Старик дышал тяжело, шапка сбилась на затылок, обнажив распаренный лоб, глаза под щетинистыми бровями затворожились, приняли окрас зимнего неба, беззубый рот вовсе ссохся в твердую гузку, и из нее порывисто выметывался тонкий упругий язык.
…А ведь какой-то гулящей красоты в свое время был полон Григорий Петрович Таранин. Не так давно, кажется, на свежей памяти еще. Так и видится Гриша в тот последний год войны, когда ходил в председателях. Вот вышагивает середкой улицы (уж мостков никогда не признавал: вода ли, грязь ли по уши), пьяноватый в меру, нагловатый, с выкаченными пронзительной голубизны глазами, льняной чуб наискось лба, сапоги хромовые трубой, негаучие, глядеться можно как в зеркальце, форменная фуражка на затылке, овчинный кожушок с каракулем по подолу едва виснет на косом плече; хозяин шел, отец родимый, самый нужный для деревни человек, раз броней прикрыт и в тылу без него полный развал, на глаза уж не попади, найдет досаду, сыщет провинность и тут же выпушит, не снижая голоса, снимет стружку так, что в верхнем околотке взобьются собаки. С год, наверное, шерстил народ Гриша Чирок, как сыр в масле катался, пока не сломали немца, а там, в сорок пятом, стал прибывать с города крученый, стосковавшийся, еще скорый на руку и язык окопный люд – и мигом Гришу обуздали. Говорят, к тому руку приложил покойный ныне Мартын Петенбург. Но и по сей день помнится деревне то недолгое Чирково царствование, с наложницами, кутежами, прихлебателями и неутомимой искусной травлей неугодных. И откуда что взялось сразу, пеной вздулось, жирной прослойной накипью, а дунуло покрепче – и снова тишь…
А сейчас опенок стоял перед Тимофеем Ланиным, трухлявый обабок, подкисший на корню от долгого произрастанья.
– Ворина, а-а-а… во-ри-на, – вдруг разнеслось над наволоком. На берег взобрался Коля База и вскинул над головой оковалок мяса. Гриша всхлипнул и, не обращая внимания на собаку, неровно затрусил к берегу: своешитые бахильцы хлюпали по луговине и высекали из дерновины жирные глинистые кляксы.
– Не трожь, не тобой положено, падлюка, – подскочил старик, еще худо соображая мутной от гнева головой. Но куда там ему до молодого, в самых соках мужика, у которого шея бурым столбом выпирает из ватника: разве совладать с ухватистыми, забористыми руками, которым еще столько ломить до пенсии.

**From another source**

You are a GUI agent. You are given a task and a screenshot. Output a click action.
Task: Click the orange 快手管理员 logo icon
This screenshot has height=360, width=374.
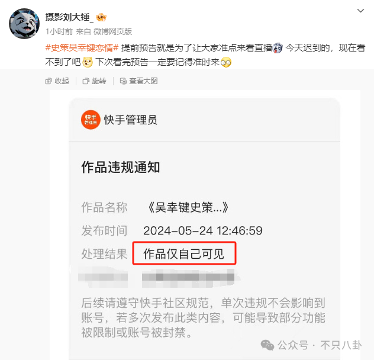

Коля База злорадно смеялся, поддразнивал старика, а тот беспомощно подскакивал, пытался пригнуть длинную негнучую руку. – Рестант, издеватель… За что надо мной? Что худого исделал? Но погоди, собака, отольется за старое и за новое. Правда свое возьмет.
– За собаку, за оскорбление еще набавка. Штраф или кутузка по пятнадцати суток. Хоть с метлой поработаешь на благо общества, – играл голосом Коля. – Такая нынче система, понял? Сейчас актик – и на карандаш. Где лося завалил, говори, ну?
Тимофею стало жаль старика, и на мгновенье даже помыслилось, что его неправедно и зло обижают. Но оковалок сохачьего мяса торжественно вздет над головою, от улики никуда не деться, и надо принимать меры.
– Что делать-то будем? – жалостливо спросил Тимофей, словно от этого вопроса могло что-то перемениться иль появлялась возможность самому неприметно спрятаться куда-то. Впервые за свою жизнь ему приходилось ущемить человека, осудить и наказать его своею властью. И это оказалось трудно. Моховой старичонко, в чем только жизнь теплится, но вот забрался, дьявол такой, в самую тайболу, куда и молодому в тягость, и завалил быка. – Ведь под запретом, Григорий Петрович… У вас лицензия, может?